DO THIS
Pick out each line of the records below that contains the word "Where".

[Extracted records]
◆ ◆ ◆ ◆

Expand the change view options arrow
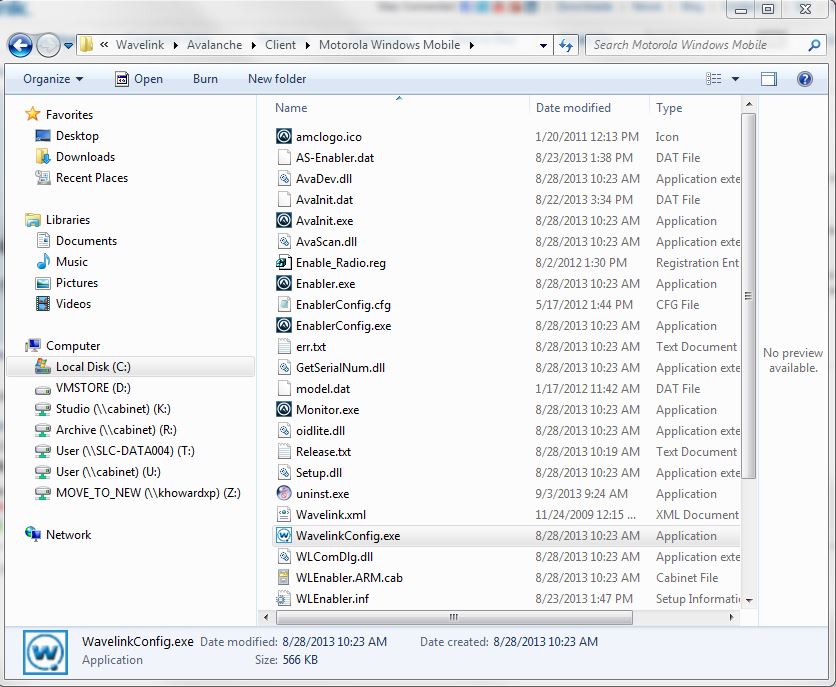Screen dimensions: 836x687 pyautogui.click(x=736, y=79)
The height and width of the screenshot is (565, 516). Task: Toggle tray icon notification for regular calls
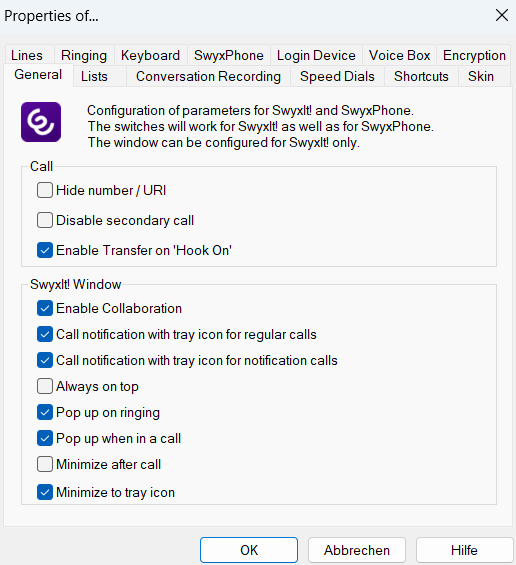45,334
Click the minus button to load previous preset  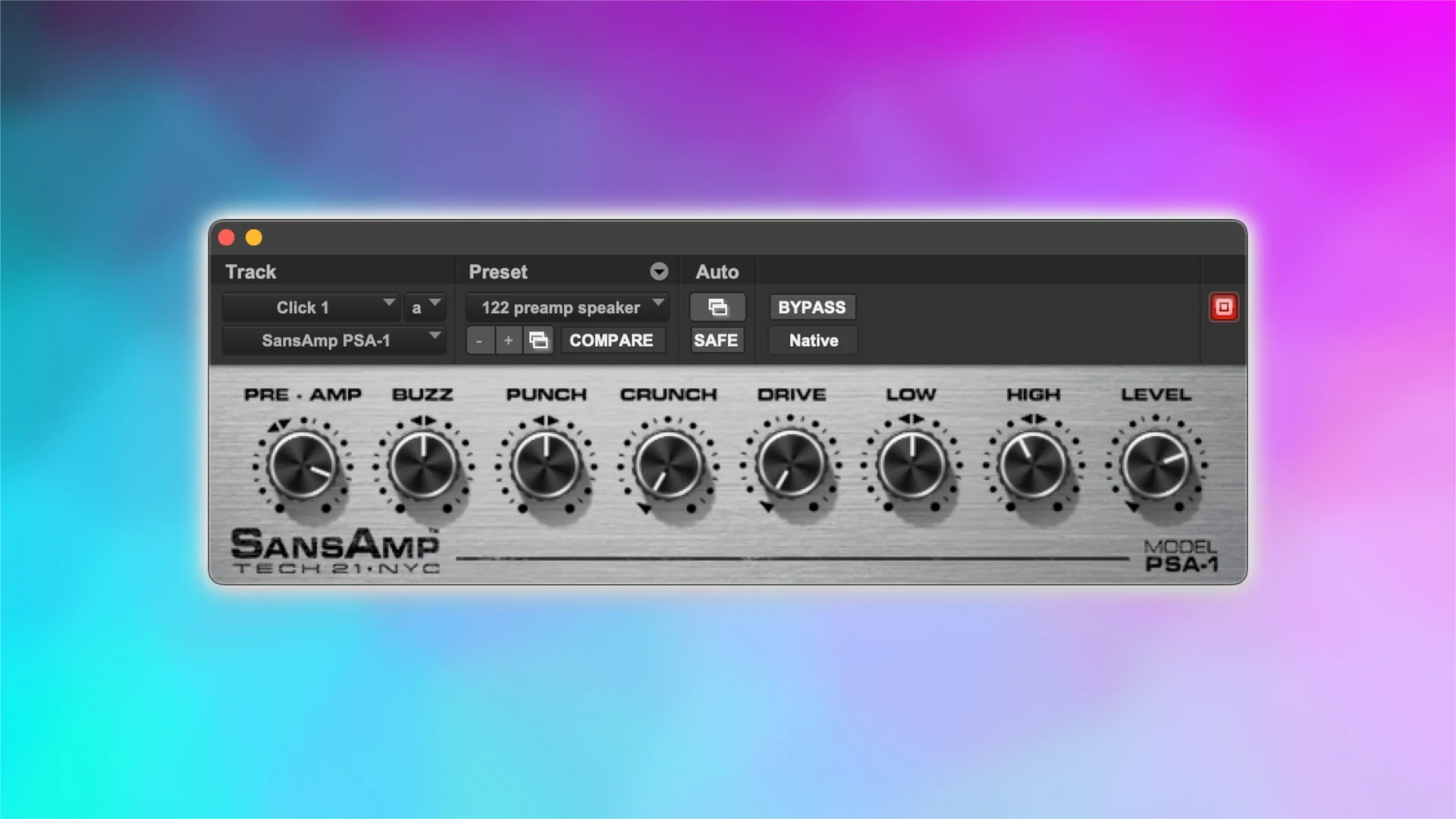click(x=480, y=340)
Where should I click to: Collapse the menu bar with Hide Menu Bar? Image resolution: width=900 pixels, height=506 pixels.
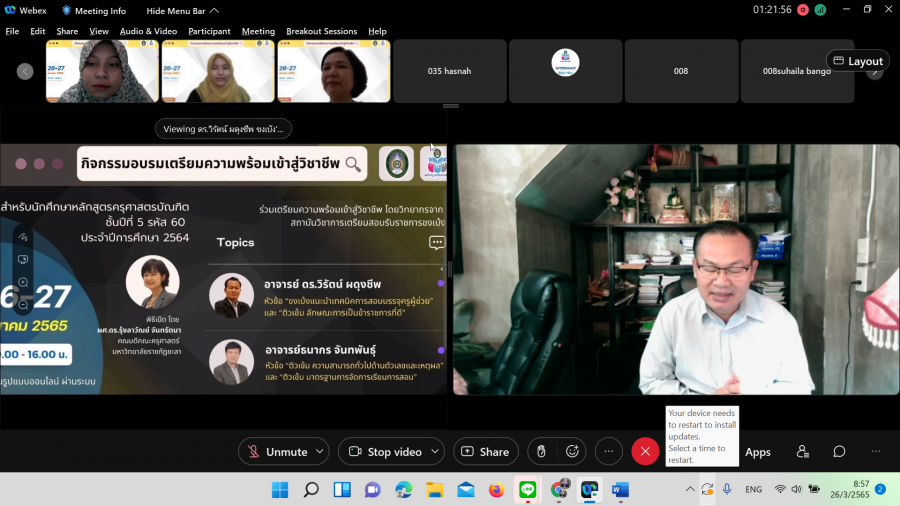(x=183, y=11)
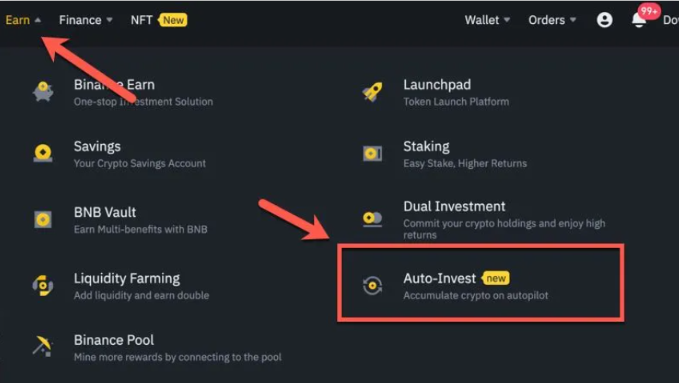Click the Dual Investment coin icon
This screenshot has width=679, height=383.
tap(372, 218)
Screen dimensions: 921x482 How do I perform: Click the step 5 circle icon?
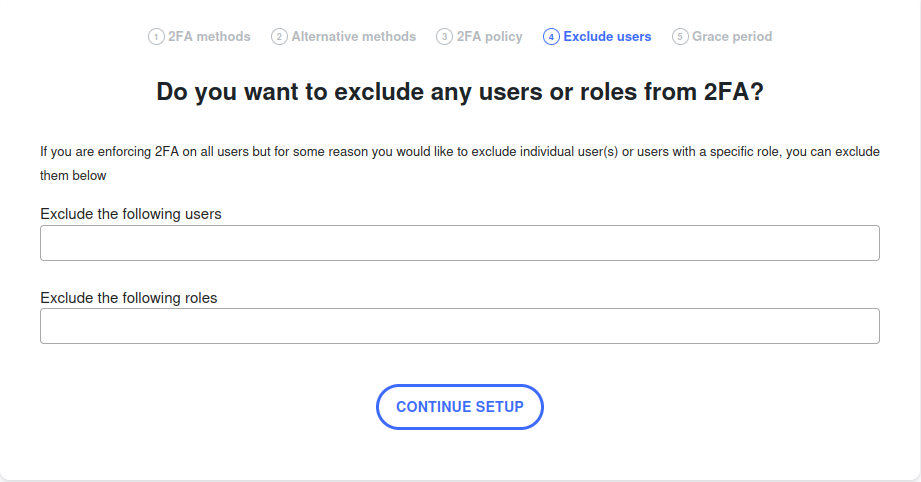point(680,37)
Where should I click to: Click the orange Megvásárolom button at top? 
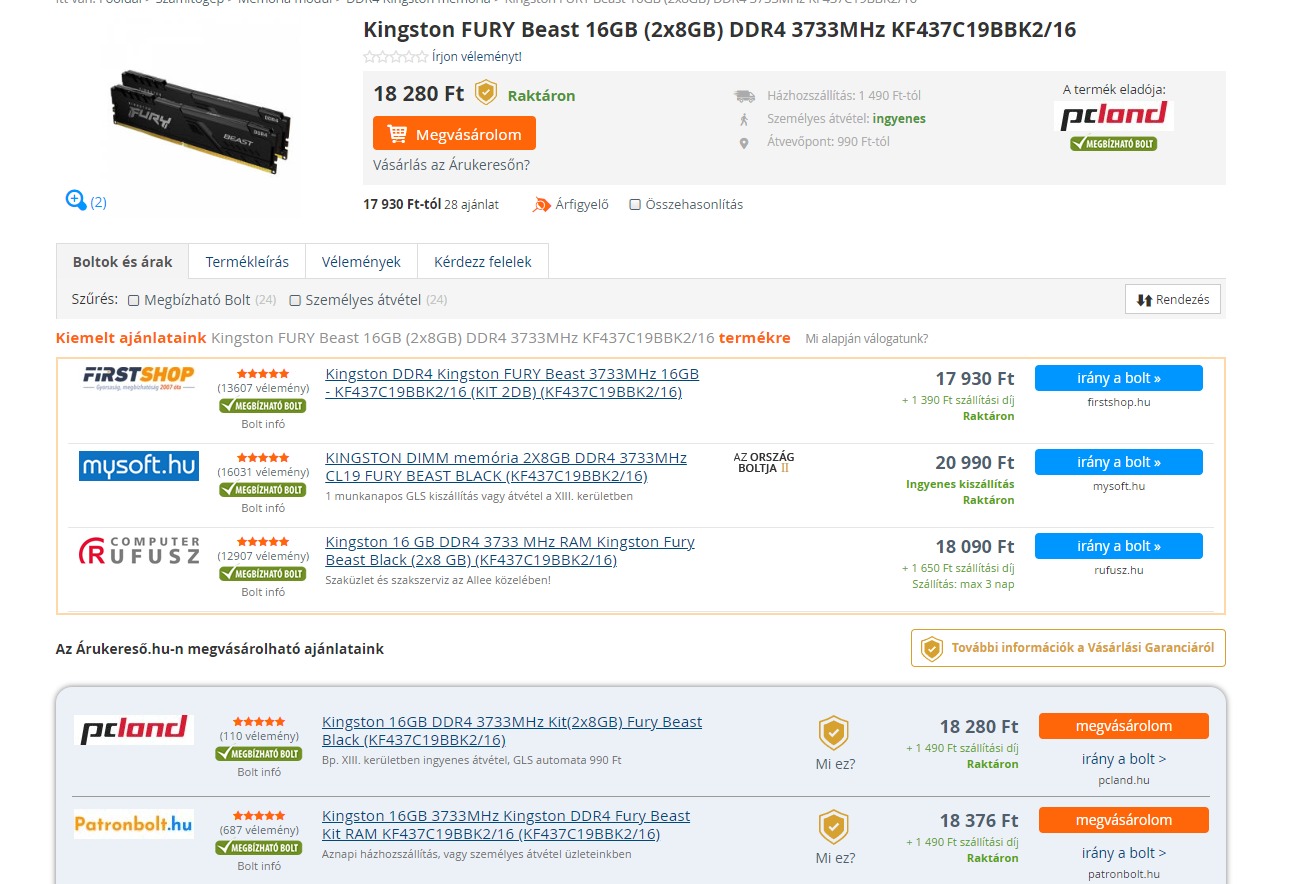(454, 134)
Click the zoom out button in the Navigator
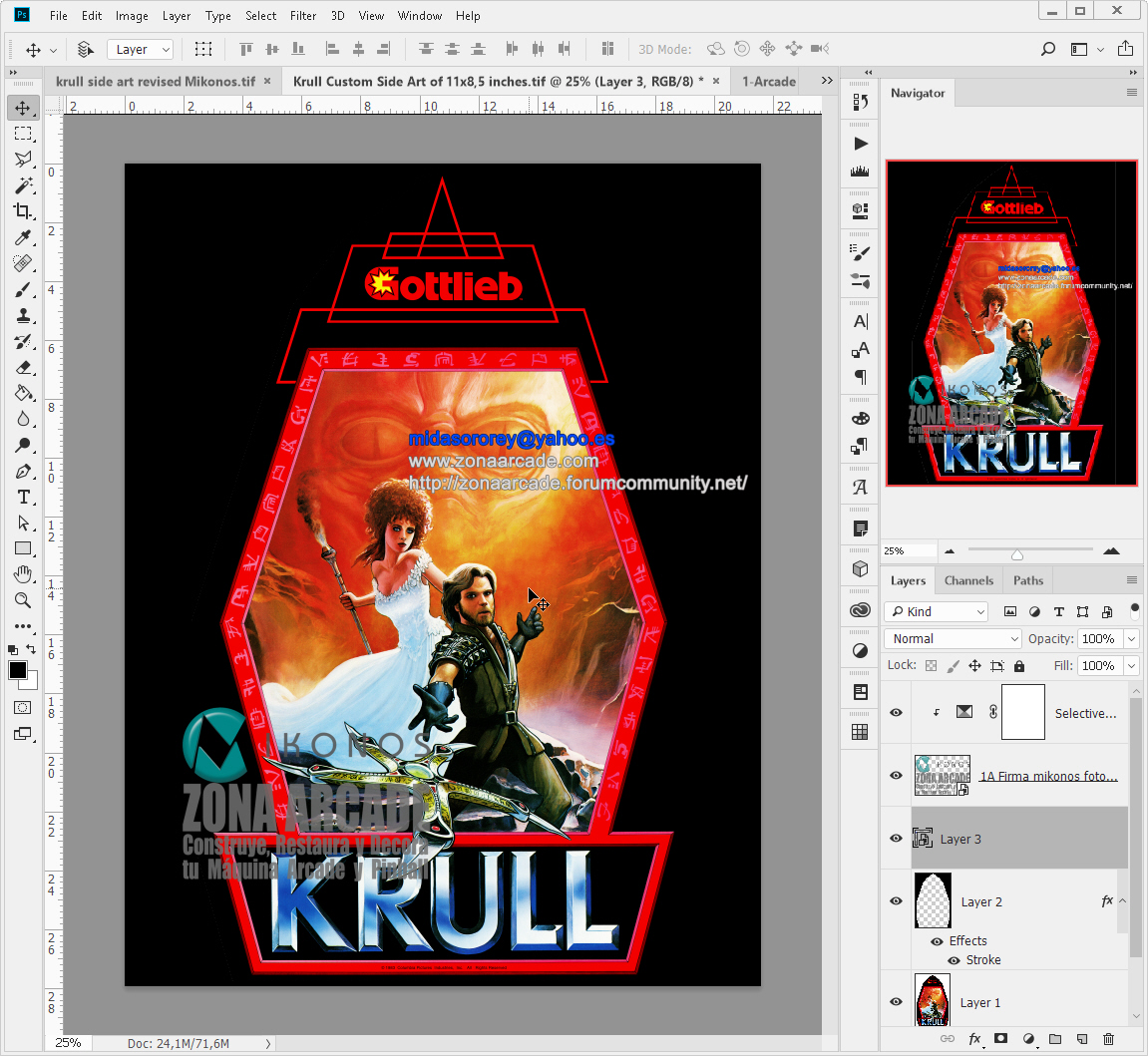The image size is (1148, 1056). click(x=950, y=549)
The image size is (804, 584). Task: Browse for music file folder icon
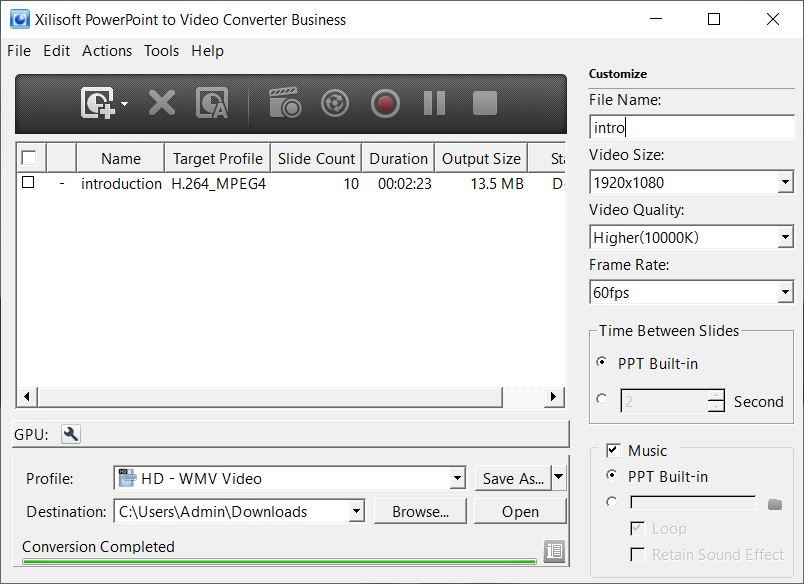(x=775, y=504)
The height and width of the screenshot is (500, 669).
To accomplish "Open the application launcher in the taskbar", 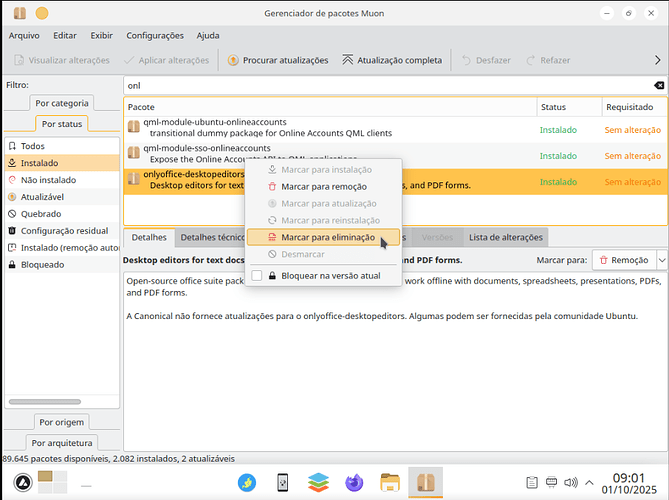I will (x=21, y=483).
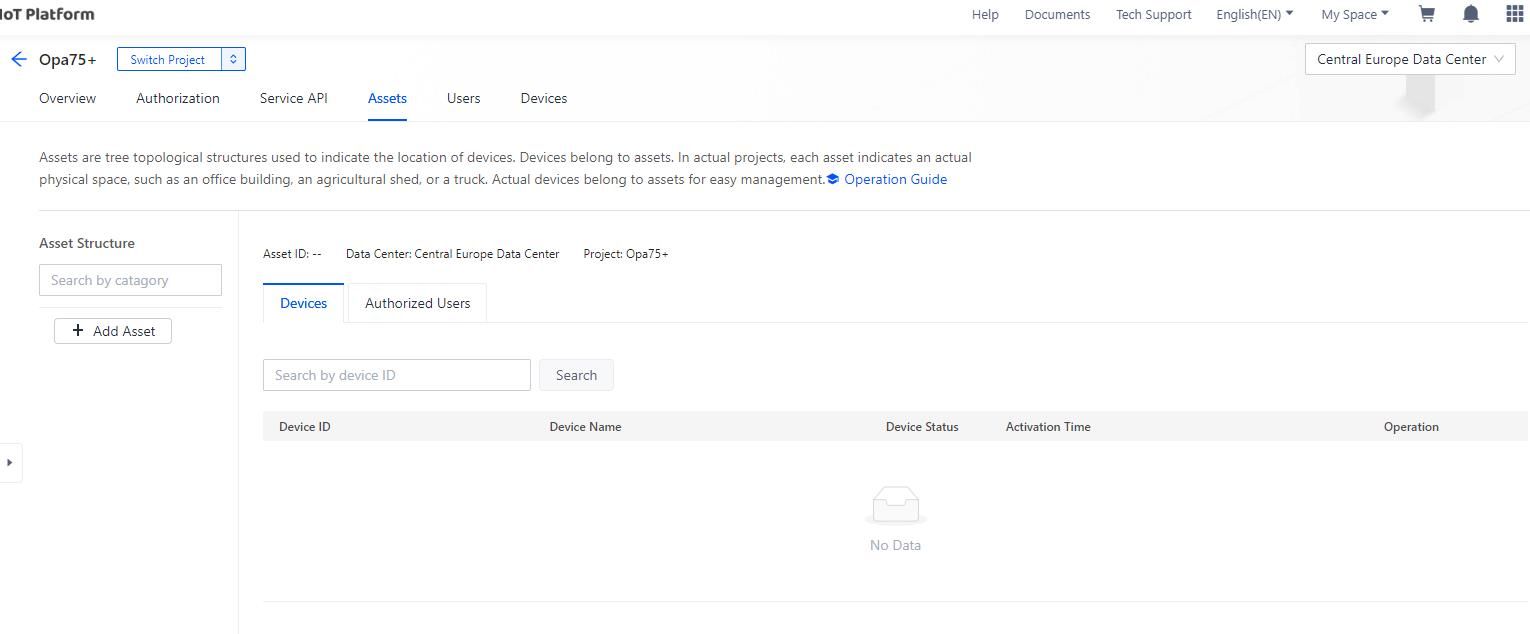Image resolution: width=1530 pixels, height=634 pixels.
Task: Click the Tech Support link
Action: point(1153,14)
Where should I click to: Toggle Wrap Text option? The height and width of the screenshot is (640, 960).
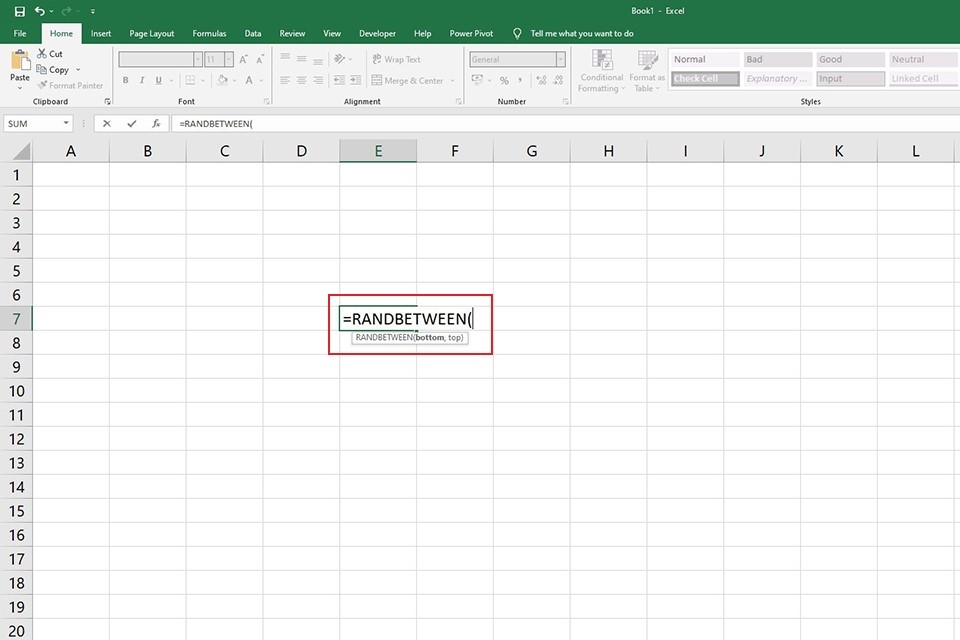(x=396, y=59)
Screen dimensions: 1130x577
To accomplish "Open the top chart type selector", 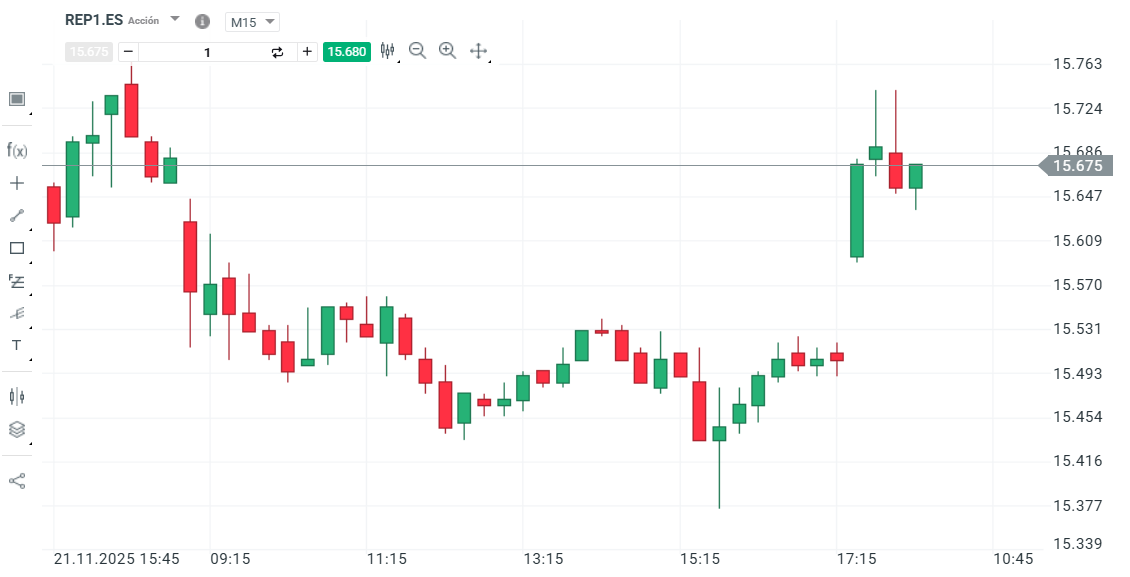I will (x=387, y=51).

◆ ◆ ◆ ◆

RIGHT ANSWER
Where should I click to: Collapse the menu bar with Hide Menu Bar? Image resolution: width=900 pixels, height=506 pixels.
Where should I click to: Click the orange Megvásárolom button at top? 
Where should I click to: Toggle Wrap Text option? The height and width of the screenshot is (640, 960).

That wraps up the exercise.